– Возможно, это и к лучшему, – тихо сказала она. – Атли, ты не можешь простить меня, но я могла бы любить тебя лишь как брата. Мое сердце навсегда принадлежит Ролло. Я должна была сказать это раньше, с самого начала…
Юноша кашлял, казалось, не слыша ее. Однако Эмма решилась продолжить:
– Ты не слеп – и сам видел, что между мной и Ролло что-то происходит. Я ничего не могла с собой поделать. Тебя же я жалею всем сердцем.
Эмма судорожно вздохнула.
– Если тебе достаточно жалости, я готова поехать с тобой, готова делать то, что ты скажешь.
Атли наконец повернулся к ней. Лицо его было пепельно-серым, но глаза разили как стрелы. От прерывистого дыхания у его губ клубился пар.
– Уж не предлагаешь ли ты мне жениться на тебе? Это было бы все равно что уложить с собой в постель ядовитую гадину!
Он стремился оскорбить ее, но Эмме это было безразлично. Она была так подавлена тем, что произошло с Ролло, что ее уже ничто не могло задеть. Атли тоже видел это и все больше распалялся. Он вдруг схватил ее и стал трясти с неожиданной для больного силой:
– Будь ты проклята! Как я сожалею, что тогда вступился за тебя! Лучше бы тебя растерзали на месте Рагнар и все, кто там был!
Он отшвырнул ее. Пятясь, Эмма медленно убрала упавшие на лицо волосы.
– Когда-то Ролло сказал мне, что пряжу судеб, которую плетут норны, не дано переменить никому. Ты хотел победить судьбу, но из этого ничего бы не вышло, мой добрый Атли…

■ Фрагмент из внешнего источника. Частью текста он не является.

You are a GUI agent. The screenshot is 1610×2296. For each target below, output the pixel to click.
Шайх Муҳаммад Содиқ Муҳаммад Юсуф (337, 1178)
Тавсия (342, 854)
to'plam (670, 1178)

Внезапно юноша хлестнул ее по щеке.
– Не смей меня называть так!
Он весь дрожал, и Эмма умолкла, ожидая, когда он успокоится.

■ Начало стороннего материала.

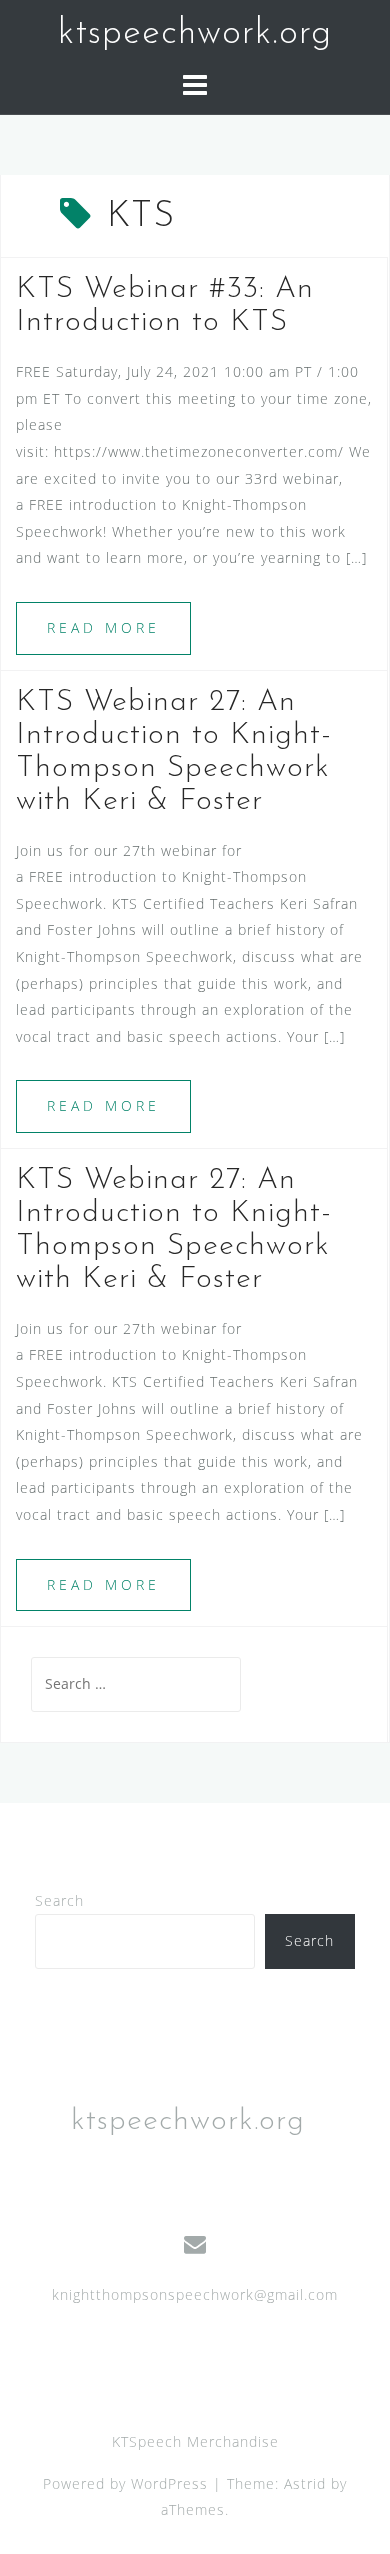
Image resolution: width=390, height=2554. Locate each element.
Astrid (305, 2483)
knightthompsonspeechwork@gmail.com (195, 2294)
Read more (103, 627)
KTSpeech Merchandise (195, 2441)
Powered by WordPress (125, 2483)
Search (59, 1900)
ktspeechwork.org (195, 34)
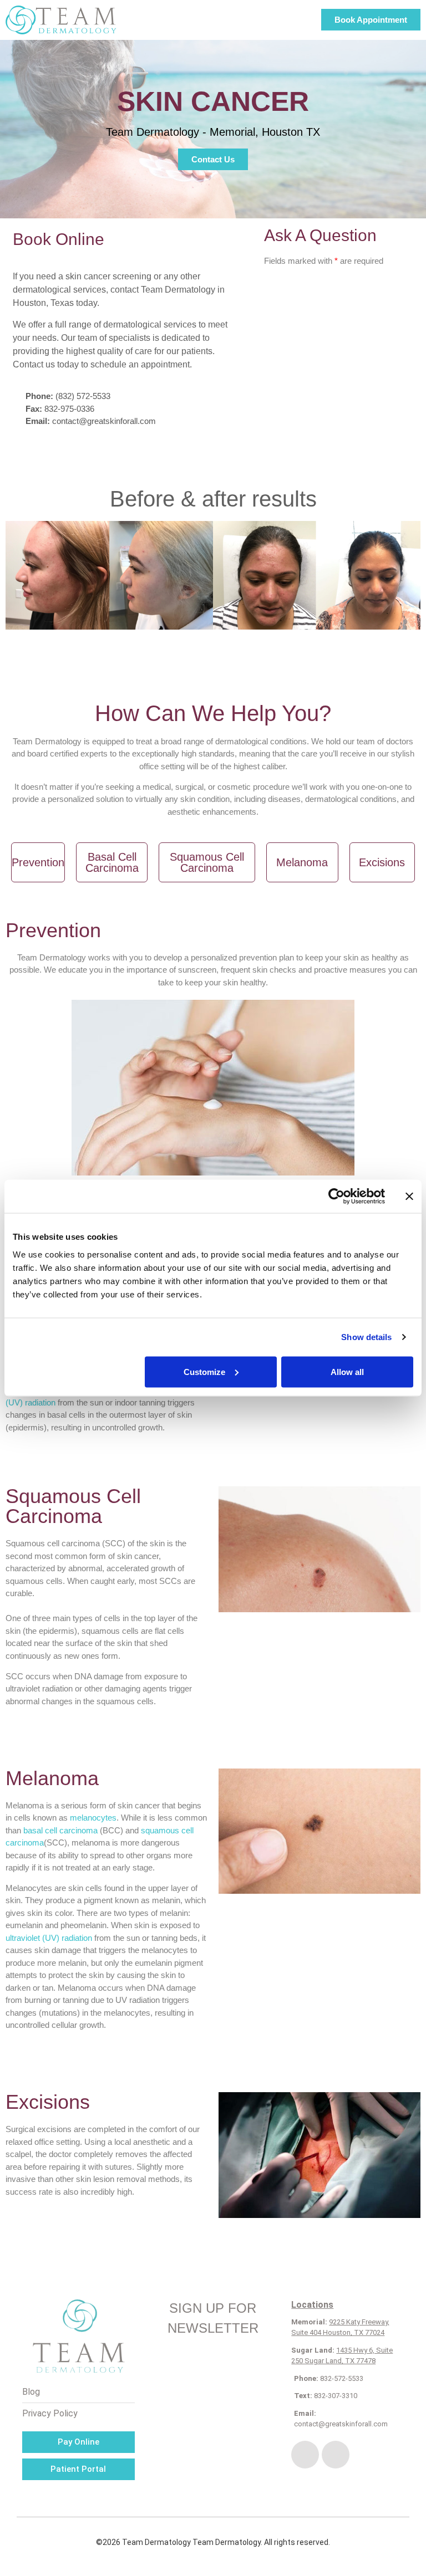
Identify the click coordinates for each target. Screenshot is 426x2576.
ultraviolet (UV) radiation (49, 1938)
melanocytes (93, 1817)
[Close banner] (409, 1196)
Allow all (347, 1371)
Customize (204, 1371)
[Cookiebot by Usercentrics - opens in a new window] (336, 1196)
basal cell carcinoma (60, 1830)
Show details (366, 1337)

Это удалось ему довольно скоро. Открыв дверь, он кликнул Вибергу и велел ей готовиться к отъезду.
– Я беру тебя в аббатство Святого Михаила. Позаботься о дорожной одежде.
Эмма увидела, как счастливо засияли глаза девушки. Виберга засновала по горнице, напевая и с торжеством поглядывая на Эмму. Когда оба наконец ушли, Эмма еще какое-то время вслушивалась в голоса усадьбы, а когда все стихло, беззвучно расплакалась. Ей было нестерпимо жаль Атли и мучительно стыдно перед ним. К ней никто не шел, но она была рада тому, что предоставлена самой себе. Продолжая всхлипывать, она сбросила сапоги и плащ и забралась в постель, под шкуры. Они были каменно-холодны, и она лежала, словно увязнув в снежном сугробе, и слезы безостановочно струились из ее глаз. Наконец она немного согрелась, и ужасная действительность отступила от нее.
Утром ее разбудила Ингрид. Расширив глаза и забавно надувая губы, она поведала о том, что вчера произошло между братьями.
– Неужели все дело в том, что Ролло обиделся из-за этого обруча? – недоумевала девушка. – Отец пытался примирить их, но оба были разъярены, как медведи, вылезшие из берлоги до срока. Атли даже сказал, что больше не считает Ролло родней, и успокоился лишь тогда, когда его брат уехал. Но что же все-таки произошло, Эмма?